The function $f(x) = x^2 +2x$ is a bijection if and only if there exists a function $g: (-1, +\infty) \to (-1, +\infty)$ satisfying
$\tag 1 f \circ g = g \circ f = \text{Id}_{(-1, +\infty)}$
Solve for $x$ in terms of $y$:
$\quad y = x^2 + 2x \; \text{ iff } \; x^2 + 2x - y = 0 $
Using the quadratic formula,
$\quad \displaystyle x = \frac{-2 + \sqrt{4 + 4y}}{2} \text{ or } x = \frac{-2 - \sqrt{4 + 4y}}{2} $
Define $g(x): (-1, +\infty) \to (-1, +\infty)$ with
$\tag 2 g(x) = \displaystyle \sqrt{x + 1} - 1$
checking that $g$ is indeed a transformational mapping of the interval $(-1, +\infty)$.
The function $g$ is a left inverse:
$\quad g \big(f (x) \big) = \displaystyle \sqrt{(x^2 + 2x) + 1} - 1 = \sqrt{ (x+1)^2} - 1 = x$
The function $g$ is a right inverse:
$\quad f \big( g (x) \big) = \displaystyle (\sqrt{x + 1} - 1)^2 +2(\sqrt{x + 1} - 1) = (x+1) - 2\sqrt{x + 1} + 1 + 2\sqrt{x + 1} - 2 = x$
There is nothing left to do.

_Supplied material:_

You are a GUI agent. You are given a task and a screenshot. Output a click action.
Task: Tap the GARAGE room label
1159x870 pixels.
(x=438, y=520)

_Required work:_
#1 In the proof, what formula defines the function g?
#2 List everything the proof explicitly states that the function g is.
#3 Return the part of the proof between "The function $f(x)" and "interval $(-1, +\infty)$.", inclusive.
The lines were taken from a different source than the proof.

_Responses by task:_
#1 g(x) = √(x + 1) − 1

#2
- A transformational mapping of the interval (−1, +∞)
- A left inverse
- A right inverse

#3
The function $f(x) = x^2 +2x$ is a bijection if and only if there exists a function $g: (-1, +\infty) \to (-1, +\infty)$ satisfying
$\tag 1 f \circ g = g \circ f = \text{Id}_{(-1, +\infty)}$
Solve for $x$ in terms of $y$:
$\quad y = x^2 + 2x \; \text{ iff } \; x^2 + 2x - y = 0 $
Using the quadratic formula,
$\quad \displaystyle x = \frac{-2 + \sqrt{4 + 4y}}{2} \text{ or } x = \frac{-2 - \sqrt{4 + 4y}}{2} $
Define $g(x): (-1, +\infty) \to (-1, +\infty)$ with
$\tag 2 g(x) = \displaystyle \sqrt{x + 1} - 1$
checking that $g$ is indeed a transformational mapping of the interval $(-1, +\infty)$.